*** EXTRACTED MATERIAL ***
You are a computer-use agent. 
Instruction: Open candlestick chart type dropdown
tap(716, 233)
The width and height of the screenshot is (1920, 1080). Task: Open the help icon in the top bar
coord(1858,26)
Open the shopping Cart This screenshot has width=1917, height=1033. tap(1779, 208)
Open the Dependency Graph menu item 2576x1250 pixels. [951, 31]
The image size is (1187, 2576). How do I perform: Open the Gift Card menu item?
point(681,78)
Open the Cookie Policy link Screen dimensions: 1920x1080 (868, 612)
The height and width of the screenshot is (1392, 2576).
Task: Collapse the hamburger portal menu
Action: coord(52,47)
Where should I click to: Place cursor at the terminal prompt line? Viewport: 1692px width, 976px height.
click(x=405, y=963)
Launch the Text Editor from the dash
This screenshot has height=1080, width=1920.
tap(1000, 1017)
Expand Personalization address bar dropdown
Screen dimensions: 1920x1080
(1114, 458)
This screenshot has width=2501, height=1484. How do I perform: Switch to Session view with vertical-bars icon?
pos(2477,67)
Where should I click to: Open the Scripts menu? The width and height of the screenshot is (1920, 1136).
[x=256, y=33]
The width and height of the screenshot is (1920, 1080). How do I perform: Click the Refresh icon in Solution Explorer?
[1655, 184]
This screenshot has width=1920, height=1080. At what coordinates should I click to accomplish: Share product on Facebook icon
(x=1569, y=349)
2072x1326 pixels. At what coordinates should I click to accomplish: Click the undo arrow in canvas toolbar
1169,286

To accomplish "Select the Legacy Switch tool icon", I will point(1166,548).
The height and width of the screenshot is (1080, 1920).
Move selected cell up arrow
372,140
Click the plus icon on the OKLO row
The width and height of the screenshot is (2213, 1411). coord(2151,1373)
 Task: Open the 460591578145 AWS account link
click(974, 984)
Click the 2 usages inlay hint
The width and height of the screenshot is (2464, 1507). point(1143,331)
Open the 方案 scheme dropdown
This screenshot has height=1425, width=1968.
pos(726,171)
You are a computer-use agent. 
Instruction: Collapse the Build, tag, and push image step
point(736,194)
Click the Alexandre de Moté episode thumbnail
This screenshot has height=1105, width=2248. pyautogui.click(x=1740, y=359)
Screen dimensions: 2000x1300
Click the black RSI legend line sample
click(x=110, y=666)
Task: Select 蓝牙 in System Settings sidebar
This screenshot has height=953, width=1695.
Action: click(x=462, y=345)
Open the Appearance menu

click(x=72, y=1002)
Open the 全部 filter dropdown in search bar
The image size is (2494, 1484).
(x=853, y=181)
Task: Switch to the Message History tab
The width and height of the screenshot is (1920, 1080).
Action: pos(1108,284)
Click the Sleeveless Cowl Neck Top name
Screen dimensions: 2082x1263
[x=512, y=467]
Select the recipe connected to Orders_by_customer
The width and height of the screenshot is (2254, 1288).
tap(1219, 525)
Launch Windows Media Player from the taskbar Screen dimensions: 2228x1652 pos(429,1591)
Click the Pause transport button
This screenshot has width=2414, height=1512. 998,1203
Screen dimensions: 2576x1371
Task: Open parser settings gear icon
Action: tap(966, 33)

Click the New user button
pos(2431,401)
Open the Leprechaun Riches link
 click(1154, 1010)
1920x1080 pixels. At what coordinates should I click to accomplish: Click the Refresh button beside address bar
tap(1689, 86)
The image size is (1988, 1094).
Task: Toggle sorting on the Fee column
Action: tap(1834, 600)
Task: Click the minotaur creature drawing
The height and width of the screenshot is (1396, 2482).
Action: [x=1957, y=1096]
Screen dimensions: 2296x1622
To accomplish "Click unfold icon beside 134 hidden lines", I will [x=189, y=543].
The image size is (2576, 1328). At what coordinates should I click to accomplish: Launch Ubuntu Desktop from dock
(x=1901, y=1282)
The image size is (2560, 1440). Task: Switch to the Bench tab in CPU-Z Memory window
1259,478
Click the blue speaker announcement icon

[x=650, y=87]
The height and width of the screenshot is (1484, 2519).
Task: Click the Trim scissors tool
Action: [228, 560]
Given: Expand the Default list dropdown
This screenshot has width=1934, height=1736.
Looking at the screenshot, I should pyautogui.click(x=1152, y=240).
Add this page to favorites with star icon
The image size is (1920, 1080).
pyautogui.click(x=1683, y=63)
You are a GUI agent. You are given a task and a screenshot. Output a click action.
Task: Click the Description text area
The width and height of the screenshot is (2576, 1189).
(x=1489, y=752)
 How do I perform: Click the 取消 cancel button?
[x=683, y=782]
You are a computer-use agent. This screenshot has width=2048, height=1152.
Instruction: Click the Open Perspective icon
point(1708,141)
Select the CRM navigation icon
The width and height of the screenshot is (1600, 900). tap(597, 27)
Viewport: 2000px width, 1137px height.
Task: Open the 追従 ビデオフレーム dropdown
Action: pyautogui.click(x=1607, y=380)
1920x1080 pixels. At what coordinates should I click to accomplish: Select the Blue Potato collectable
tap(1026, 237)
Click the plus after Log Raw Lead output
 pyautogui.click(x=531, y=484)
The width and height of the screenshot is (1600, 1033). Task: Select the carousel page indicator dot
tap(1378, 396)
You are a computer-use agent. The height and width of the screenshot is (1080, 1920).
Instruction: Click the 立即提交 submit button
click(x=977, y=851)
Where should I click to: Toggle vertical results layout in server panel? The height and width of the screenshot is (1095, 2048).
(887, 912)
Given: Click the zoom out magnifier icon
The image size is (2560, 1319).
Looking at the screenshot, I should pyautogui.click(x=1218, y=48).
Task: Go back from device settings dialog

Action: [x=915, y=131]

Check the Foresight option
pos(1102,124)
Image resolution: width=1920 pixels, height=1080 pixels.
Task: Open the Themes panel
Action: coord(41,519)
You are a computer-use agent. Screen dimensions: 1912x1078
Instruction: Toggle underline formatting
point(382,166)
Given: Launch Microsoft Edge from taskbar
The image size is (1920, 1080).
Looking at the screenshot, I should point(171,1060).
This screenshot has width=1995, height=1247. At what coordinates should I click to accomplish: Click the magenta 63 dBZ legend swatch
*** End of EXTRACTED MATERIAL ***
◆ **WORK TASK**: Your task is to give the records above again, exactly.

◆ **ANSWER SECTION**:
You are a computer-use agent. 
Instruction: Open candlestick chart type dropdown
tap(716, 233)
The width and height of the screenshot is (1920, 1080). Task: Open the help icon in the top bar
coord(1858,26)
Open the shopping Cart This screenshot has width=1917, height=1033. tap(1779, 208)
Open the Dependency Graph menu item 2576x1250 pixels. [951, 31]
The image size is (1187, 2576). How do I perform: Open the Gift Card menu item?
point(681,78)
Open the Cookie Policy link Screen dimensions: 1920x1080 (868, 612)
The height and width of the screenshot is (1392, 2576).
Task: Collapse the hamburger portal menu
Action: coord(52,47)
Where should I click to: Place cursor at the terminal prompt line? Viewport: 1692px width, 976px height.
click(x=405, y=963)
Launch the Text Editor from the dash
This screenshot has height=1080, width=1920.
tap(1000, 1017)
Expand Personalization address bar dropdown
Screen dimensions: 1920x1080
(1114, 458)
This screenshot has width=2501, height=1484. How do I perform: Switch to Session view with vertical-bars icon?
pos(2477,67)
Where should I click to: Open the Scripts menu? The width and height of the screenshot is (1920, 1136).
[x=256, y=33]
The width and height of the screenshot is (1920, 1080). How do I perform: Click the Refresh icon in Solution Explorer?
[1655, 184]
This screenshot has width=1920, height=1080. At what coordinates should I click to accomplish: Share product on Facebook icon
(x=1569, y=349)
2072x1326 pixels. At what coordinates should I click to accomplish: Click the undo arrow in canvas toolbar
1169,286

To accomplish "Select the Legacy Switch tool icon", I will point(1166,548).
The height and width of the screenshot is (1080, 1920).
Move selected cell up arrow
372,140
Click the plus icon on the OKLO row
The width and height of the screenshot is (2213, 1411). coord(2151,1373)
 Task: Open the 460591578145 AWS account link
click(974, 984)
Click the 2 usages inlay hint
The width and height of the screenshot is (2464, 1507). point(1143,331)
Open the 方案 scheme dropdown
This screenshot has height=1425, width=1968.
pos(726,171)
You are a computer-use agent. 
Instruction: Collapse the Build, tag, and push image step
point(736,194)
Click the Alexandre de Moté episode thumbnail
This screenshot has height=1105, width=2248. pyautogui.click(x=1740, y=359)
Screen dimensions: 2000x1300
Click the black RSI legend line sample
click(x=110, y=666)
Task: Select 蓝牙 in System Settings sidebar
This screenshot has height=953, width=1695.
Action: click(x=462, y=345)
Open the Appearance menu

click(x=72, y=1002)
Open the 全部 filter dropdown in search bar
The image size is (2494, 1484).
(x=853, y=181)
Task: Switch to the Message History tab
The width and height of the screenshot is (1920, 1080).
Action: pos(1108,284)
Click the Sleeveless Cowl Neck Top name
Screen dimensions: 2082x1263
[x=512, y=467]
Select the recipe connected to Orders_by_customer
The width and height of the screenshot is (2254, 1288).
tap(1219, 525)
Launch Windows Media Player from the taskbar Screen dimensions: 2228x1652 pos(429,1591)
Click the Pause transport button
This screenshot has width=2414, height=1512. 998,1203
Screen dimensions: 2576x1371
Task: Open parser settings gear icon
Action: tap(966, 33)

Click the New user button
pos(2431,401)
Open the Leprechaun Riches link
 click(1154, 1010)
1920x1080 pixels. At what coordinates should I click to accomplish: Click the Refresh button beside address bar
tap(1689, 86)
The image size is (1988, 1094).
Task: Toggle sorting on the Fee column
Action: tap(1834, 600)
Task: Click the minotaur creature drawing
The height and width of the screenshot is (1396, 2482).
Action: [x=1957, y=1096]
Screen dimensions: 2296x1622
To accomplish "Click unfold icon beside 134 hidden lines", I will [x=189, y=543].
The image size is (2576, 1328). At what coordinates should I click to accomplish: Launch Ubuntu Desktop from dock
(x=1901, y=1282)
The image size is (2560, 1440). Task: Switch to the Bench tab in CPU-Z Memory window
1259,478
Click the blue speaker announcement icon

[x=650, y=87]
The height and width of the screenshot is (1484, 2519).
Task: Click the Trim scissors tool
Action: [228, 560]
Given: Expand the Default list dropdown
This screenshot has width=1934, height=1736.
Looking at the screenshot, I should pyautogui.click(x=1152, y=240).
Add this page to favorites with star icon
The image size is (1920, 1080).
pyautogui.click(x=1683, y=63)
You are a GUI agent. You are given a task and a screenshot. Output a click action.
Task: Click the Description text area
The width and height of the screenshot is (2576, 1189).
(x=1489, y=752)
 How do I perform: Click the 取消 cancel button?
[x=683, y=782]
You are a computer-use agent. This screenshot has width=2048, height=1152.
Instruction: Click the Open Perspective icon
point(1708,141)
Select the CRM navigation icon
The width and height of the screenshot is (1600, 900). tap(597, 27)
Viewport: 2000px width, 1137px height.
Task: Open the 追従 ビデオフレーム dropdown
Action: pyautogui.click(x=1607, y=380)
1920x1080 pixels. At what coordinates should I click to accomplish: Select the Blue Potato collectable
tap(1026, 237)
Click the plus after Log Raw Lead output
 pyautogui.click(x=531, y=484)
The width and height of the screenshot is (1600, 1033). Task: Select the carousel page indicator dot
tap(1378, 396)
You are a computer-use agent. The height and width of the screenshot is (1080, 1920).
Instruction: Click the 立即提交 submit button
click(x=977, y=851)
Where should I click to: Toggle vertical results layout in server panel? The height and width of the screenshot is (1095, 2048).
(887, 912)
Given: Click the zoom out magnifier icon
The image size is (2560, 1319).
Looking at the screenshot, I should pyautogui.click(x=1218, y=48).
Task: Go back from device settings dialog

Action: [x=915, y=131]

Check the Foresight option
pos(1102,124)
Image resolution: width=1920 pixels, height=1080 pixels.
Task: Open the Themes panel
Action: coord(41,519)
You are a computer-use agent. Screen dimensions: 1912x1078
Instruction: Toggle underline formatting
point(382,166)
Given: Launch Microsoft Edge from taskbar
The image size is (1920, 1080).
Looking at the screenshot, I should point(171,1060).
This screenshot has width=1995, height=1247. At what coordinates should I click to accomplish: Click the magenta 63 dBZ legend swatch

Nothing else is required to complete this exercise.